For some teachers it's become all too much. And that's understandable. Some have opted to retire, some to move to less volatile jobs.
Couple that with a yearslong trend of fewer college students entering the field and you have a shortage of teachers -- when we need those who inspire our children the most.
It's worsened by a lack of qualified substitute teachers. Many suburban school districts have resorted to raising daily rates considerably, and they still have trouble filling holes.
Results of a fall 2021 survey conducted for the Illinois Association of Regional Superintendents of Schools included responses from 663 of Illinois' 852 public school districts.
Some 88% of respondents said they didn't have enough full-time teachers; 96% reported being short of substitutes.
While many parents worry about the value of an education provided on a Chromebook from a child's bedroom, the larger matter of concern is whether there are teachers to instruct them at all.
We are better off in our corner of the state, but still 79% of schools in the northeastern region of Illinois report being understaffed. And most of them said the shortage is worsening.
Kathi Griffin is president of the Illinois Education Association, the state's largest teachers union. She said the pandemic has accelerated the teacher shortage.
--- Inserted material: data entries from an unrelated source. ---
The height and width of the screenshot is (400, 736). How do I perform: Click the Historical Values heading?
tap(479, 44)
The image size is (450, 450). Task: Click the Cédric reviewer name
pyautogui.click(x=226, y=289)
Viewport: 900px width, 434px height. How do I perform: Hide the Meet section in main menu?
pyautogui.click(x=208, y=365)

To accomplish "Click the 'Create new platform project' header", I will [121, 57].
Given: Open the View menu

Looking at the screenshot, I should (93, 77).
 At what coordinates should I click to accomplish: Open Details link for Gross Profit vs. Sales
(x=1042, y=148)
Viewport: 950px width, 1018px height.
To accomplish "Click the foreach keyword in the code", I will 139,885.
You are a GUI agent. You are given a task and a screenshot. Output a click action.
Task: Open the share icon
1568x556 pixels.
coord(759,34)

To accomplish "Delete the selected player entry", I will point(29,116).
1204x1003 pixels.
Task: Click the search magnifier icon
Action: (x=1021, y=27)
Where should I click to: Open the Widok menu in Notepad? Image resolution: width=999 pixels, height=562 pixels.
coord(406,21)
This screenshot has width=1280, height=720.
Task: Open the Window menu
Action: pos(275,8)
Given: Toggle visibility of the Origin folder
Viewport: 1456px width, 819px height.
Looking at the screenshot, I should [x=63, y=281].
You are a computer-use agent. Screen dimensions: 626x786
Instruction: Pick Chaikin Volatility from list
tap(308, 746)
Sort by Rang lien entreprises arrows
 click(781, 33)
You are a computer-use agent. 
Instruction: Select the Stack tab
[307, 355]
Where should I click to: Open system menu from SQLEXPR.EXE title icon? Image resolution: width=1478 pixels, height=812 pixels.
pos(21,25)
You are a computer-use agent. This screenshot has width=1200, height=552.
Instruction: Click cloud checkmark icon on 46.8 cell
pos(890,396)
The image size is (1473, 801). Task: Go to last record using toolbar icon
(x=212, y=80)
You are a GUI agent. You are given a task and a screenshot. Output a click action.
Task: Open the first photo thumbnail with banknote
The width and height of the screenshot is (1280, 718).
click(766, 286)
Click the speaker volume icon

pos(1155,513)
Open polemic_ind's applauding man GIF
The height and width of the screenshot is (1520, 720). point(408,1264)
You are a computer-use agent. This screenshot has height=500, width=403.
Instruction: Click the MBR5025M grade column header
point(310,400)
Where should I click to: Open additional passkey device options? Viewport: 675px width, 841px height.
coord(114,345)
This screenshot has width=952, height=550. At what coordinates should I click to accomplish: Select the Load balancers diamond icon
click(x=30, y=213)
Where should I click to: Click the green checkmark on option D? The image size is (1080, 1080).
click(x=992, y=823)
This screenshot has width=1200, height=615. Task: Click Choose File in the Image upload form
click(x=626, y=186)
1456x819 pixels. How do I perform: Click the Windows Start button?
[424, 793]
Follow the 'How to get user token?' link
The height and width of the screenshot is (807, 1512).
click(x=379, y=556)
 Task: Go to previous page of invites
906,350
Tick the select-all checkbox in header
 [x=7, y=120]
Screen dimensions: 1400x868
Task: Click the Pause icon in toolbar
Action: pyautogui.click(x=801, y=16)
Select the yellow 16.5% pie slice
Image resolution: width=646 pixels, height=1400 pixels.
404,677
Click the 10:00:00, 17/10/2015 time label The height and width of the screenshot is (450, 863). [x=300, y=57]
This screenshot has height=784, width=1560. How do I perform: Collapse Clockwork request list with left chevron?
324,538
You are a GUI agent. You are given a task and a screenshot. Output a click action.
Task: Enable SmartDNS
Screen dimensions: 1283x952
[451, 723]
"I don't think that the general public realizes the stress, as well as what is being expected of educators," she said. "It's like, OK, we went back in the fall, and the doors opened, and magically everything was supposed to go back to how it was from March of 2020. And that's just not realistic."
As suburbanites, one of our greatest assets has been a quality education. In order to preserve that, it behooves us all to avoid heaping our frustrations on teachers.
For those teachers who witness the spark now and then, the joy remains. It just could be harder to find.
Don't lose faith in the incredibly important work you do.